Continue with Top-Down Design from last week.

Wednesday

We are going to continue with Top-Down Design today.

Friday

More File Input/Output

Today we are going to look at some other programs that read in values from a file and manipulate the values in different ways.

Files with numeric data

We are going to look at readnumbers.py that reads in a set of numbers for an input file. The code to read in the values from a file (you can specify one of two files to read from numbers.txt in your current directory, or a file from a professor’s directory specifying the full path name /home/newhall/public/cs21/lotsofnums.txt).

We are going to look at the main program that already has all three steps for reading in the file contents into an array of strings, one per line, and then we will:

  • implement the function convert_to_int that convert the list of strings to their corresponding int values

  • implement the get_average function that takes this list of ints compute the average to test our converted list

Try out your solution with both files, the smaller one, numbers.txt, first.
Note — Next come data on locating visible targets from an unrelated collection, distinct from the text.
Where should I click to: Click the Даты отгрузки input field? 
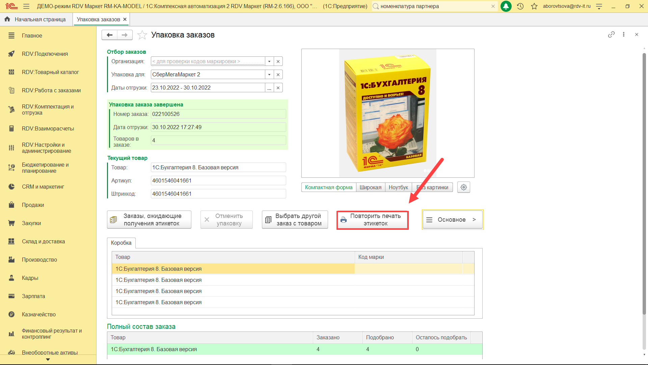click(x=208, y=88)
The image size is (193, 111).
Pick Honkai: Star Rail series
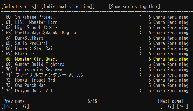95,48
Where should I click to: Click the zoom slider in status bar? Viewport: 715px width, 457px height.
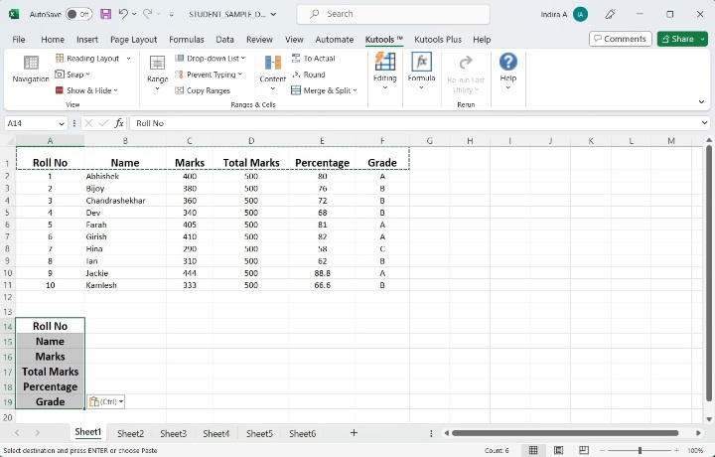click(639, 450)
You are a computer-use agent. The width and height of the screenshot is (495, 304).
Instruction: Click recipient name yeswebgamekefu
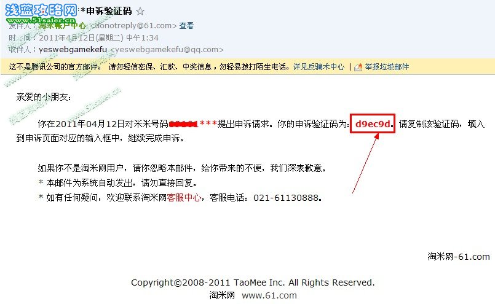[x=73, y=50]
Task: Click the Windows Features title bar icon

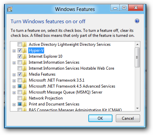Action: [10, 9]
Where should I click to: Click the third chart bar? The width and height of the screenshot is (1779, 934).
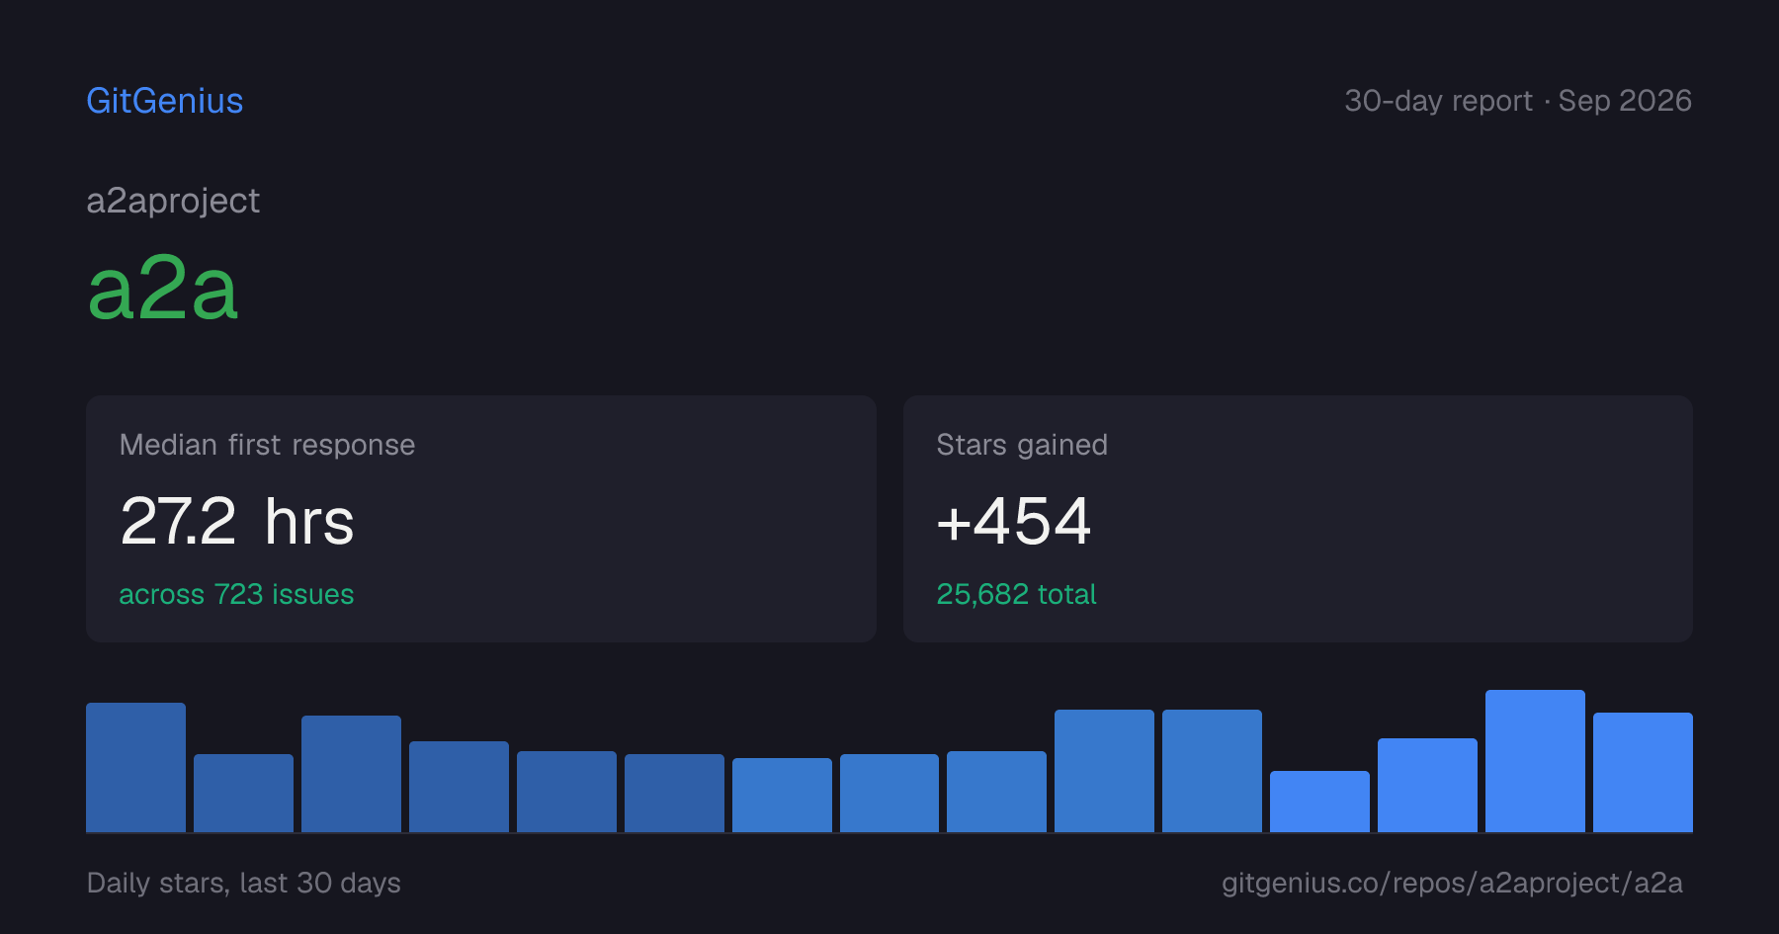coord(351,774)
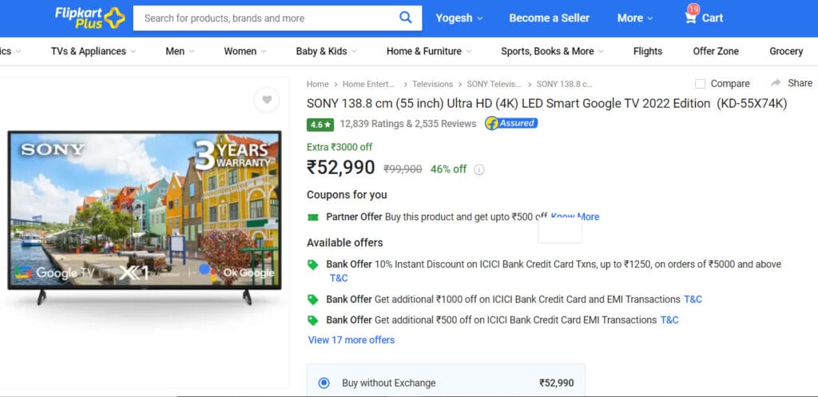
Task: Click the Flipkart Plus logo
Action: coord(90,18)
Files with multiple elements per line

Finally, sometimes file data has multiple values per line. data.txt is an example file that contains lines student data, where each student has four pieces of data (a name, an age, a major, and a gpa value), each comma separated in the list.

cat data.txt

Alain,22,CS,3.1
Ali,19,Math,2.9
Anastassia,20,Math,3.0
...

We are going to look at a program, readdata.py, that reads in the file contents into a list of strings, fixes up the list calling fix_list that uses strip to remove trailing white space.

We are then going to write a function called separate_list that takes the list and converts each element of the list from a string to a list of strings, such that these inner lists contain a string value for each of the 4 pieces of data associated with each student.

This is an example of breaking up a line with multiple data up to access the individual data items, using the split string method function. split takes a string to split on, in this example it will be , (split(",")), and returns a list of substrings created from the string object, splitting them by the passed string == it treats commas like dividers for different pieces of data.

A call to split() that does not pass a string to split by, splits the string by white space characters — it treats spaces like dividers for different pieces of data.

Common String methods for file I/O

  • line.strip() — remove trailing whitespace (e.g., spaces, tabs "\t", newlines "\n")

  • line.split() — treat line as a list of strings separated by whitespace. return that list

  • line.split(<pattern>) — like line.split(), but treat as list of strings separated by <pattern>

Top-Down Design

Continue with Top-Down Design.